» **WHAT YOU SHOULD DO**:
In the records below, find the line containing "How do I perform: Click the" and restate it and all lines after it exactly, through the last line.

:: AVAILABLE DATA ::

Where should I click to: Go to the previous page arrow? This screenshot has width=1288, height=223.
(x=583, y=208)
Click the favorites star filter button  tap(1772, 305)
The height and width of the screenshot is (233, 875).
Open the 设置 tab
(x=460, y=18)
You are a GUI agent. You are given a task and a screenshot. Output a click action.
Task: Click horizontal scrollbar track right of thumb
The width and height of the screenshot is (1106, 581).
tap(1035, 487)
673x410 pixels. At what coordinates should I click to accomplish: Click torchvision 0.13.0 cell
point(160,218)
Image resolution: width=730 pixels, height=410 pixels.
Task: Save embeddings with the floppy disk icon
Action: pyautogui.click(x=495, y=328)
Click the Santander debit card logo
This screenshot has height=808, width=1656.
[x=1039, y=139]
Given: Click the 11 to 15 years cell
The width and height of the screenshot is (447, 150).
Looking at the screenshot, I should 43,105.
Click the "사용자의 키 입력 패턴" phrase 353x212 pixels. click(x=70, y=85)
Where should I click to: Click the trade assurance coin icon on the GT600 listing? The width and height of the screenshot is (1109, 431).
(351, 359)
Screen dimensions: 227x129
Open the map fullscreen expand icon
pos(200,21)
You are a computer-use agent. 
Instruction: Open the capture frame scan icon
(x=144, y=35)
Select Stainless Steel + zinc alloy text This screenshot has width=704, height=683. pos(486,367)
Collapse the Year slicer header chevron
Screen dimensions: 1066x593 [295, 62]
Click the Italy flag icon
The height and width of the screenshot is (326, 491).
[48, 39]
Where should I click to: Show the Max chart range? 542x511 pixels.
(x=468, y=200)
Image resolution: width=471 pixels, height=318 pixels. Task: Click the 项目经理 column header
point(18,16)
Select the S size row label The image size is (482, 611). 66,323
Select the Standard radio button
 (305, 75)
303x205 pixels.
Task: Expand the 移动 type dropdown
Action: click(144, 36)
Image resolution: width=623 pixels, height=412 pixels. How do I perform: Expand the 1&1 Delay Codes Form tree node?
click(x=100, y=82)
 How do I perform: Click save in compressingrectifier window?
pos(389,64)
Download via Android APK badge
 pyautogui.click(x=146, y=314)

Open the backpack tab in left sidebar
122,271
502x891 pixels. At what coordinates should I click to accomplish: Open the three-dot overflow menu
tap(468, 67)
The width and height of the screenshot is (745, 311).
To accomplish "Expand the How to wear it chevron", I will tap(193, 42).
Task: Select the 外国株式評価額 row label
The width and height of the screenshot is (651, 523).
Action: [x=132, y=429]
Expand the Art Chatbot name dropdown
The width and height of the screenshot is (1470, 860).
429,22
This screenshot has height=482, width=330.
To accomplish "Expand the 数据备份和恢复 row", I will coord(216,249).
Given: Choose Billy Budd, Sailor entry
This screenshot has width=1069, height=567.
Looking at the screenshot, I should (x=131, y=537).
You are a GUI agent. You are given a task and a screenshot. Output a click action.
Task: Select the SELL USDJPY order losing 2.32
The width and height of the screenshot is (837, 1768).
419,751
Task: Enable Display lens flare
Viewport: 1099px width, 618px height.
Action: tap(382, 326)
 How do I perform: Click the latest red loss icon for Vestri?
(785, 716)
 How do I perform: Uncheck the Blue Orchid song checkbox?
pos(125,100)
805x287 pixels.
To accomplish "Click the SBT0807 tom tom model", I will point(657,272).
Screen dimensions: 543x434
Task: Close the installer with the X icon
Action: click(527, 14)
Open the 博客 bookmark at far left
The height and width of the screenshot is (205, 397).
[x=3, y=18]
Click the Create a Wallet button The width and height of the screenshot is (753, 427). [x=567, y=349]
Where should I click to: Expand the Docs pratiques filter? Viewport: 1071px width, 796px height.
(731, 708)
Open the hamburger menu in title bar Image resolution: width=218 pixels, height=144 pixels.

:::

» **RESPONSE BELOW**:
 How do I perform: Click the latest red loss icon for Vestri?
(785, 716)
 How do I perform: Uncheck the Blue Orchid song checkbox?
pos(125,100)
805x287 pixels.
To accomplish "Click the SBT0807 tom tom model", I will point(657,272).
Screen dimensions: 543x434
Task: Close the installer with the X icon
Action: click(527, 14)
Open the 博客 bookmark at far left
The height and width of the screenshot is (205, 397).
[x=3, y=18]
Click the Create a Wallet button The width and height of the screenshot is (753, 427). [x=567, y=349]
Where should I click to: Expand the Docs pratiques filter? Viewport: 1071px width, 796px height.
(731, 708)
Open the hamburger menu in title bar Image resolution: width=218 pixels, height=144 pixels.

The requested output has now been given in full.